Tree MAP of LANaPDB and the comparison with FDA-approved small-molecule drugs, generated from A) MACCS keys (166-bit) and B) the Morgan2 (2048-bit) fingerprint. An interactive version of the TMAP is available for free download (MACCS keys (166-bit): https://github.com/alexgoga21/LANaPDB-version-2/blob/main/Interactive%20TMAP%20MACCS%20keys.html and Morgan2: https://github.com/alexgoga21/LANaPDB-version-2/blob/main/Interactive%20TMAP%20Morgan2.html) (to open the interactive map, download the file and open it in a web explorer; zoom in option is available with the mouse scroll).
Figure 6.
Tree MAP of LANaPDB and the comparison with COCONUT and FDA-approved small-molecule drugs, generated from the MACCS keys (166-bit) fingerprint.

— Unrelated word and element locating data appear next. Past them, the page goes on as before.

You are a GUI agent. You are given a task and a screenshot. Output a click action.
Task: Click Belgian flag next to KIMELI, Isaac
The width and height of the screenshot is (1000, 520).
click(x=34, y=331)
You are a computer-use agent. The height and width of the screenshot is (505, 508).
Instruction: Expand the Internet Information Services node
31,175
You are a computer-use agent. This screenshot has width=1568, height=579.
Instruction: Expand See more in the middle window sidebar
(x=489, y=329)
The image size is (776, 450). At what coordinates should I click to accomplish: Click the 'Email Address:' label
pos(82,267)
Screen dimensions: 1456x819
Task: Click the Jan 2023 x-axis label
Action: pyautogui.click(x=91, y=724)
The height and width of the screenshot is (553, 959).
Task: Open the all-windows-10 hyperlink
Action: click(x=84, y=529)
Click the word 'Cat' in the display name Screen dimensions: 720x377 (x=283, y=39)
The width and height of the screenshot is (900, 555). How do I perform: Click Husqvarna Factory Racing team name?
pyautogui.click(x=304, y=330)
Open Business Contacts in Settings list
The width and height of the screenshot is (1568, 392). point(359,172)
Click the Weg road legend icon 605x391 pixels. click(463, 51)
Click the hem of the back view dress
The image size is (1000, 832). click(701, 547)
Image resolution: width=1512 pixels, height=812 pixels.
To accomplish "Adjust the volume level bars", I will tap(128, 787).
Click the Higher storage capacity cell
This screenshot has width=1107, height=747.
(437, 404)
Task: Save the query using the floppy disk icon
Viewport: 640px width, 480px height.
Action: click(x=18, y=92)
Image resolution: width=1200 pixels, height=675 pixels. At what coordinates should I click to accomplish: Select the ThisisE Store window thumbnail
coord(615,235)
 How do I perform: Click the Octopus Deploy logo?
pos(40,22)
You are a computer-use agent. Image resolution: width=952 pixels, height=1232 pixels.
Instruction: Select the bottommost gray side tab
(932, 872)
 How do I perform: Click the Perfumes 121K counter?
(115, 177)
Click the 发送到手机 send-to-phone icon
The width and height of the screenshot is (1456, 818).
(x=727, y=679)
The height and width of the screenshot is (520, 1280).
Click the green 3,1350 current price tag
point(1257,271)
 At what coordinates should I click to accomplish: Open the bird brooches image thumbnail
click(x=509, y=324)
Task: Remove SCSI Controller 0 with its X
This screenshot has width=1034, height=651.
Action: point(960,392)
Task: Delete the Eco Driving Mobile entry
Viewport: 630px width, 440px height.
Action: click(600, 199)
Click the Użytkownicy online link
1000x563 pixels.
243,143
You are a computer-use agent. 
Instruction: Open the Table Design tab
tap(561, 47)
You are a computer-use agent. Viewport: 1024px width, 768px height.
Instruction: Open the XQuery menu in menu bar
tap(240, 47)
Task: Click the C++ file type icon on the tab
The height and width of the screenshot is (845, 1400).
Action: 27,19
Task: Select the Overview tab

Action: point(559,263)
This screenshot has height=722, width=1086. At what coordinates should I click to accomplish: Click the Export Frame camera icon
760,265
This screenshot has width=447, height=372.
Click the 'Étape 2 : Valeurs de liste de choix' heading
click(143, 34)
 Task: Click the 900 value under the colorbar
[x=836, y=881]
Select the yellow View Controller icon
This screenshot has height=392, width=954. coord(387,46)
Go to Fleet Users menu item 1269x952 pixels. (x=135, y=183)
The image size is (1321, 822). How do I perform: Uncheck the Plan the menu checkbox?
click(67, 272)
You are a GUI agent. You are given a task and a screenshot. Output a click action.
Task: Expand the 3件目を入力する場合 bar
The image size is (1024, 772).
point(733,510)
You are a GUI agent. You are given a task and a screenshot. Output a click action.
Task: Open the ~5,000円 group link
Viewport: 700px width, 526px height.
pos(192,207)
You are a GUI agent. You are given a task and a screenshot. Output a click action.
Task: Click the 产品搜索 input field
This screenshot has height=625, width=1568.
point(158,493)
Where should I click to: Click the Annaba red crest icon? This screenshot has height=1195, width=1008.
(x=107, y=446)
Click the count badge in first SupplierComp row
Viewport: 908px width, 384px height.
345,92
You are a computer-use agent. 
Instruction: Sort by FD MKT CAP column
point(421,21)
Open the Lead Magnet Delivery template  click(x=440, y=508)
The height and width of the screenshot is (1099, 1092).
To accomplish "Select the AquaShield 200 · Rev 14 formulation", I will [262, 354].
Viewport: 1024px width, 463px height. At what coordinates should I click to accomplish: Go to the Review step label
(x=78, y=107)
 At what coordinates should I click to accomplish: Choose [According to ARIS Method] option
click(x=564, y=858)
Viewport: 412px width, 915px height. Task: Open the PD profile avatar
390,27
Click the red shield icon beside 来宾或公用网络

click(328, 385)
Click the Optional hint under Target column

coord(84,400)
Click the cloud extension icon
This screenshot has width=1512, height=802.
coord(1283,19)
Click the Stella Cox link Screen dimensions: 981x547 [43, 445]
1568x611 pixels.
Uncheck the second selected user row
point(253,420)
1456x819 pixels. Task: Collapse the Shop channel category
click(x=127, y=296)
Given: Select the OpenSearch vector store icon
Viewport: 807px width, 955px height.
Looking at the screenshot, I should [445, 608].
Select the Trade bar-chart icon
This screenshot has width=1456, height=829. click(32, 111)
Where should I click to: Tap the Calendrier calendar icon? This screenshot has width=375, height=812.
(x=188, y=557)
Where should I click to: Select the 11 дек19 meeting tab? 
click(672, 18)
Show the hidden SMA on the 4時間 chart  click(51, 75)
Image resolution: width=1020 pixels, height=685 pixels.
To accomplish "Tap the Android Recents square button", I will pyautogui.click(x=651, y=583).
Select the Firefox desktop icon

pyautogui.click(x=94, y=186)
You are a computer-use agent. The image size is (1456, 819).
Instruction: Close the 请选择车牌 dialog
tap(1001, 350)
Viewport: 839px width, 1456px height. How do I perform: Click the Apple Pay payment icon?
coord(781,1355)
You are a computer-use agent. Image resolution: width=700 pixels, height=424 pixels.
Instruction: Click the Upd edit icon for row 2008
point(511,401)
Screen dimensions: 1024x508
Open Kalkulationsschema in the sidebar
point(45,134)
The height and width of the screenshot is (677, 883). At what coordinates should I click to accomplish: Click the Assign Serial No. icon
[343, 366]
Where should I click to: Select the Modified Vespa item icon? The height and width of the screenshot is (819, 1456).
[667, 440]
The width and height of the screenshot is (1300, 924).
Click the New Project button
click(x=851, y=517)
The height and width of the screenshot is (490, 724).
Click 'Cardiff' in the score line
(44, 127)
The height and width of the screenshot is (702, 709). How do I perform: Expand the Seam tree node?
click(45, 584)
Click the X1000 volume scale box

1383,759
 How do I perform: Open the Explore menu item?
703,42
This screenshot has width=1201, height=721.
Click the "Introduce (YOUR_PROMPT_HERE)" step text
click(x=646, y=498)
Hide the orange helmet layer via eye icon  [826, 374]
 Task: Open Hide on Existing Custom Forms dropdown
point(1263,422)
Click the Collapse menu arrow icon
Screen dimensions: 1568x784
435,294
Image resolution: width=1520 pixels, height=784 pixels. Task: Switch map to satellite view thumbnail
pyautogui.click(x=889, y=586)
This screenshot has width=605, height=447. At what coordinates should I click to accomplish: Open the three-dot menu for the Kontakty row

Cross-References to Other Databases
The LANaPDB compounds were cross-referenced to two of the biggest publicly available chemical compound databases annotated with biological activity: PubChem, version 202429 and ChEMBL, version 34.28 From both databases, the ID code was retrieved. The ID code allowed to identify and differentiate every single compound. In the case of PubChem, the ID codes are known as CID (compound identification) and SID (substance identification). From all the LANaPDB compounds, 71.71% of the ID codes were successfully retrieved from PubChem and 23.69% from ChEMBL.
Therefore, most of the LANaPDB compounds can be found in PubChem, and just a minority in ChEMBL. To consult additional information for the LANaPDB compounds in PubChem and ChEMBL, it is just needed to type the corresponding ID code in the respective websites of both databases. The SMILES strings contained in ChEMBL and the ones determined for the compounds of LANaPDB versions 1 and 2 were obtained with RDKit, which uses its own canonicalization method; thus, they are comparable to each other. The additional information that can be checked in PubChem for the LANaPDB compounds includes spectral information, toxicity, and patents. ChEMBL contains information about metabolism, target predictions, drug indications, and mechanism of action.
Commercial Availability and Chirality
It was found that 70.5% of the LANaPDB compounds are commercially available, as annotated on the PubChem website. The information about the companies that sell the individual molecules can be consulted on the PubChem website, from the PubChem ID codes added to LANaPDB. Moreover, all the molecules were classified into three categories: achiral (16.16%) and chiral with chirality annotated (55.53%) or not annotated (28.31%).
Biological Activity
The biological activity of the LANaPDB compounds was retrieved from ChEMBL, with two different approaches. In the first one, the biological activity was retrieved from the ChEMBL website with the ChEMBL API. It was found that only 0.29% of the LANaPDB compounds (39 molecules) have a reported biological activity that can be retrieved with the ChEMBL API. These compounds have up to three biological activities reported. The most common biological activities are pharmaceutical aid (flavor) (4 compounds), pharmaceutical aid (solvent) (3 compounds), antifungal (3 compounds), pharmaceutical aid (antimicrobial agent) (2 compounds), pharmaceutical aid (emulsion adjunct) (2 compounds), and inhibitor (alpha-glucosidase) (2 compounds).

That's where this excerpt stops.